三秒過後,季明淮的一張俊臉黑得好像鍋蓋,什麽清冷矜貴全然不複,涼薄的嘴角顯而易見抽了抽。
“放心,本王就是眼瞎了,也絕不會看上你。”
“君子一言驷馬難追。”
寧和音環顧四周,看到有紙筆連忙抓起來唰唰唰幾下,遞到季明淮面前,“來來來,王爺,簽字畫個押。”
季明淮:“……你把本王當什麽了?”
寧和音陪着笑:“我這是為王爺着想,畢竟王爺先前,不還是讓人為我沐浴更衣嗎?就怕王爺哪天眼神不好,把我這顆歪瓜裂棗給啃了呢?萬一磕到牙怎麽辦?民女也是為王爺好。”

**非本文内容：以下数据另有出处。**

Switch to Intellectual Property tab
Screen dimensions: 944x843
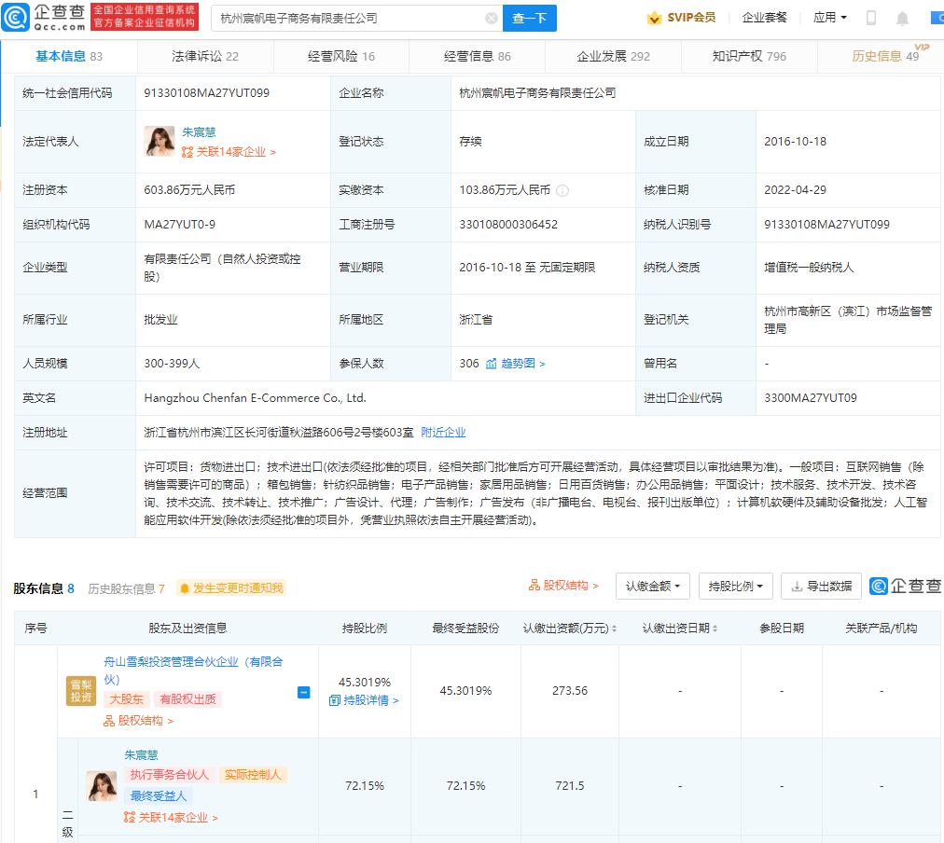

“你未免太看得起自己。”季明淮一把扯過紙,龍飛鳳舞寫自己名字時,偶然擡眸,看到眼前人如負釋重的表情,心裏頭憋得慌。
明明是她故意勾引,現在倒在這裝清高。
他究竟被想成了什麽人?
簽完字後,寧和音把寶貝紙塞自己袖子裏,笑眯眯道:“王爺想坐轎子,還是馬車?”
季明淮:“……”
她這是在趕他走?
“都不用,本王自己會走。”撇下這一句話後,季明淮氣極轉身。
看着他一瘸一拐的身影漸漸消失在門外,寧和音還是叫了幾個家丁擡轎送他,順便讓寧丞相割愛送幾株老人參過去。
畢竟打了人家,實在說不過去。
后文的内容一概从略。